In some cases, only dietary restrictions (clear liquids 24 hours before surgery) are required.

Preoperative Medications

Prophylactic Antibiotics: Administered within 60 minutes before incision to prevent surgical site infections.
Thromboprophylaxis:
Low molecular weight heparin (LMWH) for high-risk patients
Compression stockings or pneumatic devices for DVT prevention

Pain Management:
Discuss postoperative analgesia (e.g., epidural, patient-controlled analgesia)
Bowel Function Optimization:
Avoid excessive laxative use to prevent dehydration and electrolyte imbalance

Patient Education & Consent
Explain the procedure, risks (infection, bleeding, anastomotic leak, ileus), and expected recovery.
Discuss potential need for a stoma (if complications arise).

Patient position

Supine Position: The patient lies in a supine position on the operating table.

Arm Position: Arms can be tucked at the sides or positioned on arm boards, as preferred by the surgeon or as a consideration for anesthesia.

Right hemicolectomy

Step 1: Preoperative Preparation
Patient evaluation: Comprises imaging studies (e.g., CT scan) and laboratory examinations.
Bowel preparation: May incorporate dietary restriction and laxatives.
Anesthesia: General anesthesia is given.
Step 2: Incision and Exposure
Incision: A midline incision is created, depending on the preference of the surgeon.
Exploration: Exploration of the abdominal cavity to determine the status of the colon and surrounding tissues.

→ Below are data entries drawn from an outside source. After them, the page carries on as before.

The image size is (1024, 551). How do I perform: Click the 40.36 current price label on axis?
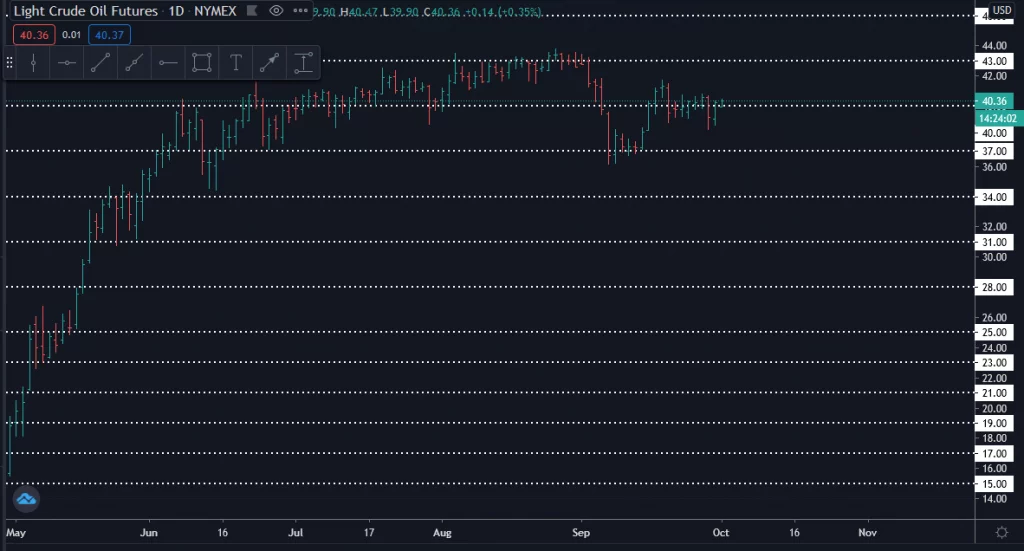click(x=994, y=101)
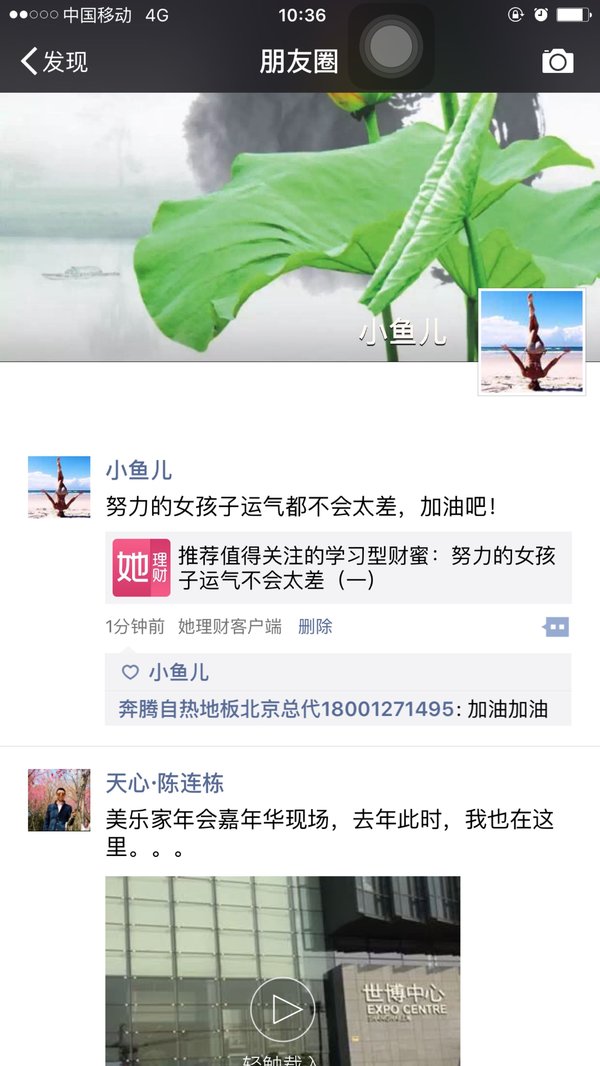The image size is (600, 1066).
Task: Open 小鱼儿 avatar beside first post
Action: (x=59, y=487)
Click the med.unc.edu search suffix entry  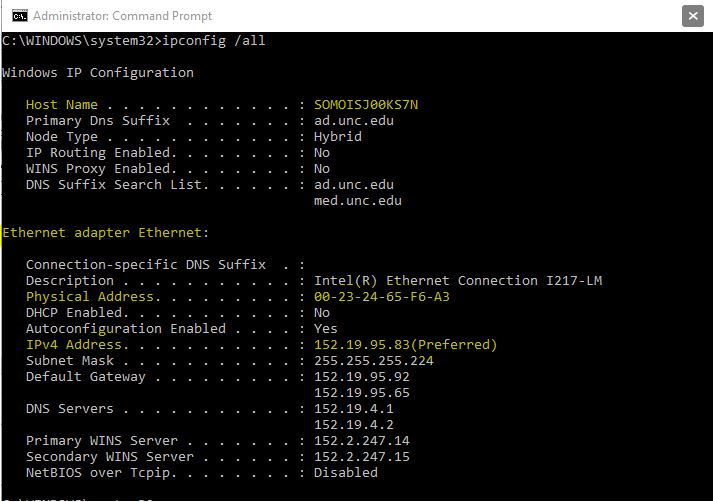tap(358, 201)
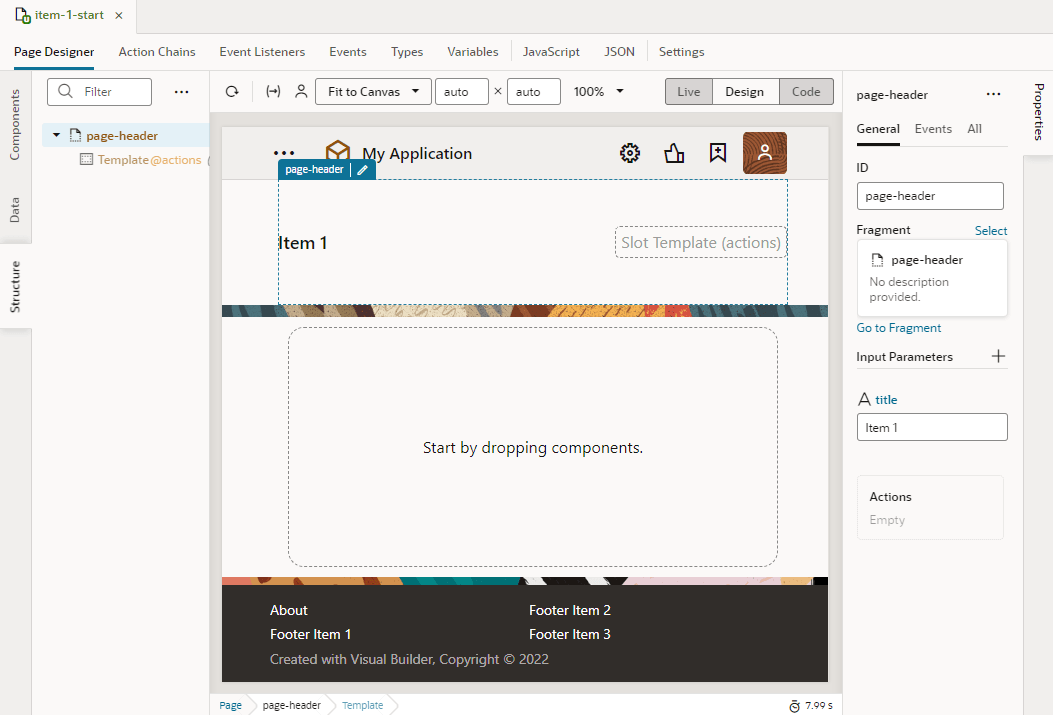Viewport: 1053px width, 715px height.
Task: Click the bookmark icon in the app header
Action: pyautogui.click(x=717, y=153)
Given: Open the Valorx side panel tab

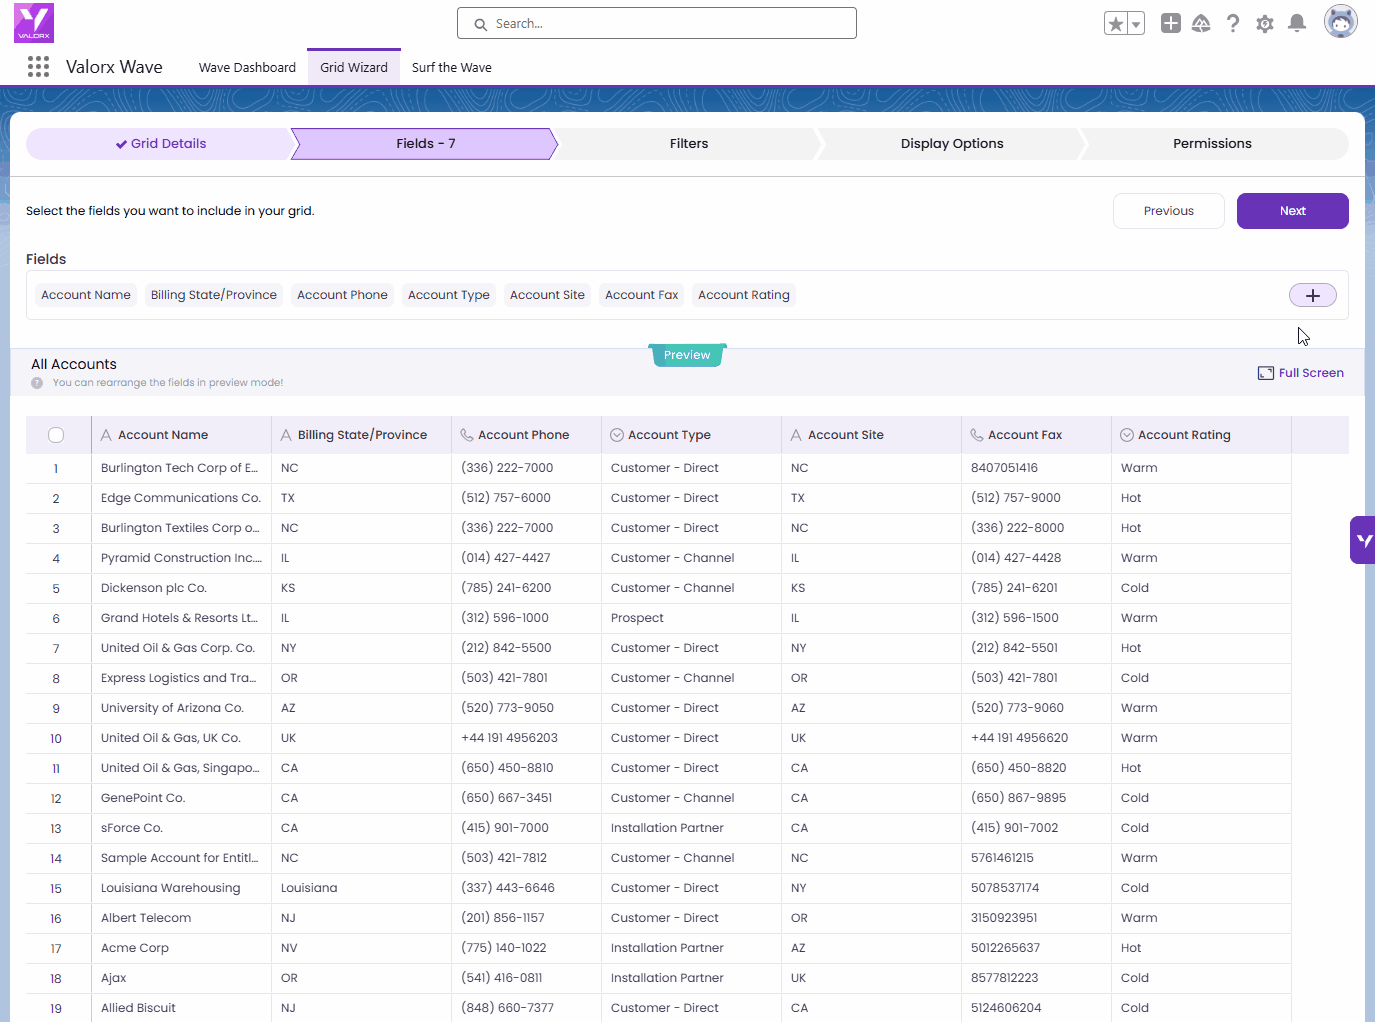Looking at the screenshot, I should click(x=1363, y=540).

Step 3: Mobilization of the Cecum and Right Colon

Cecum mobilization: The cecum (the pouch connecting the small intestine to the colon) is freed by incising the peritoneum along the cecocolic ligament.

Right colon mobilization: The right colon (ascending colon and sometimes part of the transverse colon) is mobilized by carefully cutting through the peritoneum along the right paracolic gutter. This allows the colon to be moved toward the midline.

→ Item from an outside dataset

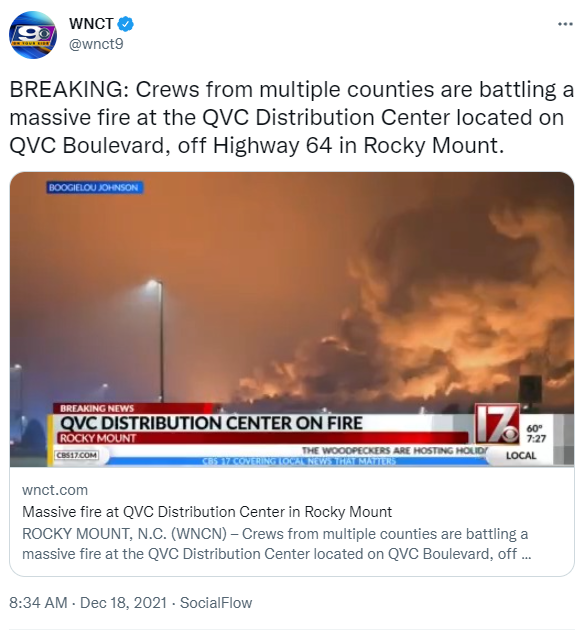
Task: Click the BREAKING NEWS red label
Action: (97, 408)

Step 4: Colon Division Ligation of vessels: The ileocolic artery, right colic artery, and other major blood vessels supplying the right colon are carefully ligated to minimize blood loss.

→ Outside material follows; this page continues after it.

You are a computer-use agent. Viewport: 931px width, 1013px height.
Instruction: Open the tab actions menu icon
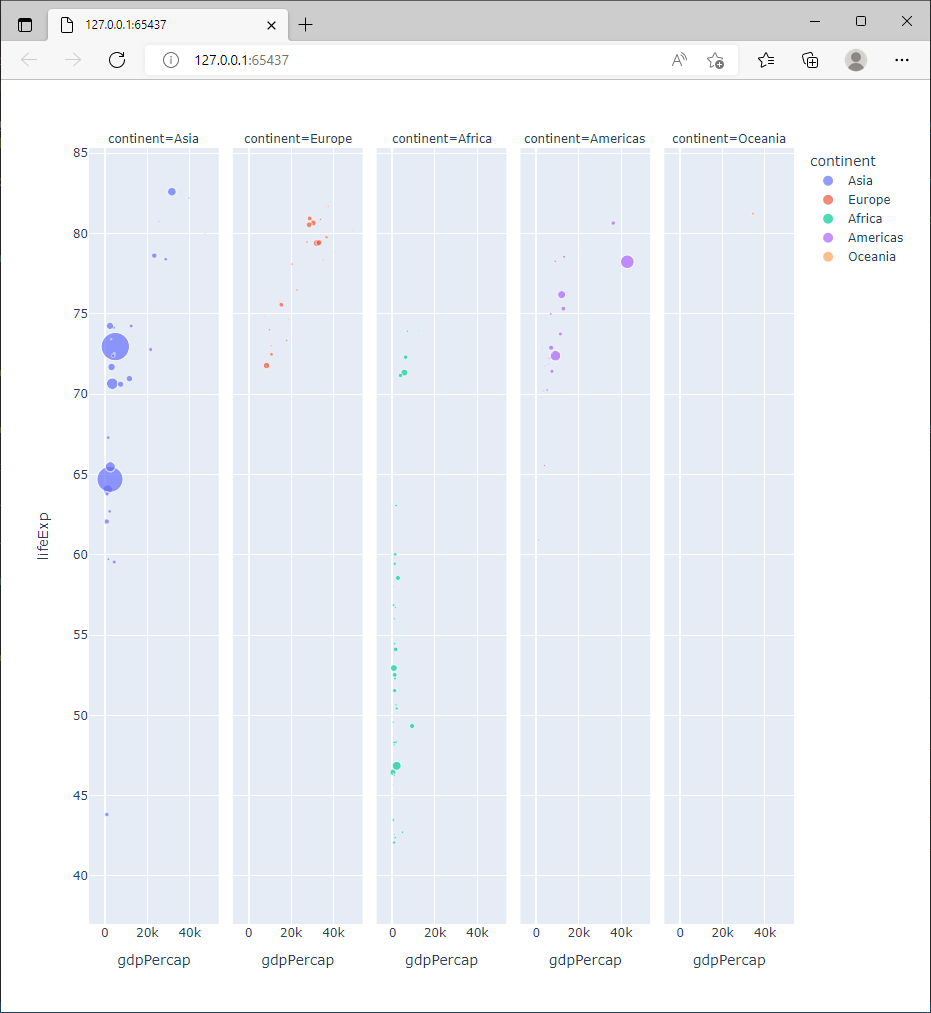click(x=25, y=25)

Resection: The surgeon performs right colon resection by removing the cecum and ascending colon and transverse colon portion according to disease location specifications.

Step 5: Anastomosis (Reconnection) Ileocolic anastomosis: The ileum from the small intestine is joined to the transverse colon through anastomosis by using sutures or staples.

End-to-end anastomosis: Direct end-to-end suturing of ileum and colon creates this procedure.

Step 6: Inspection and Closure

Thoroughly examine the anastomosis location to verify both leakage and bleeding from this site. Evaluate for the correct closure of all blood vessels.

The surgical team uses saline solution to wash the abdominal cavity through the process of peritoneal lavage.

Perform a multilayer closure of the abdominal wall by stitching or stapling.

Step 7: Postoperative Care
Regular patient observation must take place to check for indications of infection alongside bleeding and bowel leakage.

Administer appropriate pain relief.

Active patient mobility should start soon after surgery to prevent deep vein thrombosis (DVT) as well as pneumonia development.

Complications

Infection: Includes wound infections, intra-abdominal abscesses, or anastomotic infections.

Anastomotic Leak: A severe complication where the newly connected bowel leaks, leading to peritonitis or sepsis.

Bleeding (Hemorrhage): Can be intra-abdominal or from the anastomosis site, sometimes requiring reoperation.

Bowel Obstruction: Due to post-surgical adhesions, ileus (temporary paralysis of the bowel), or anastomotic stricture.

Deep Vein Thrombosis (DVT) & Pulmonary Embolism (PE): Due to prolonged immobility and hypercoagulable state after surgery.

Ileus (Delayed Return of Bowel Function): Common in abdominal surgeries, leading to nausea, vomiting, and bloating.

Incisional Hernia: A weakness in the abdominal wall at the site of the incision, leading to a bulging hernia.

Chronic Diarrhea or Changed Bowel Habits: Surgery on the colon causes bowel movements alterations and may cause chronic diarrhea.

Nutritional Deficiencies: A major resection of the small intestine causes malabsorption and creates nutritional deficiencies that affect vitamin B12 alongside other essential nutrients.